▶ [Given data]

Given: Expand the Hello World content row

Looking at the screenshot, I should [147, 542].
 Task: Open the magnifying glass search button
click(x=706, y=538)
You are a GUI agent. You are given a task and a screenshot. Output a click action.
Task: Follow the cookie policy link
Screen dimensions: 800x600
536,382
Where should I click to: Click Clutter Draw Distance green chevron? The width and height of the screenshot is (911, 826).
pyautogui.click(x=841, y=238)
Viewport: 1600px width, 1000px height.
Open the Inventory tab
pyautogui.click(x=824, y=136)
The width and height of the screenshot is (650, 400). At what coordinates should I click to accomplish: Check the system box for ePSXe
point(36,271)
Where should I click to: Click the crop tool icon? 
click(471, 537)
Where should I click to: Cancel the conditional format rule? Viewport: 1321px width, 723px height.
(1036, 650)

▶ [Task prompt] Repeat only the stretch of lines that begins at the line containing "Open the Inventory tab" and ends at the last line above, both included.

▶ [Solution]
Open the Inventory tab
pyautogui.click(x=824, y=136)
The width and height of the screenshot is (650, 400). At what coordinates should I click to accomplish: Check the system box for ePSXe
point(36,271)
Where should I click to: Click the crop tool icon? 
click(471, 537)
Where should I click to: Cancel the conditional format rule? Viewport: 1321px width, 723px height.
(1036, 650)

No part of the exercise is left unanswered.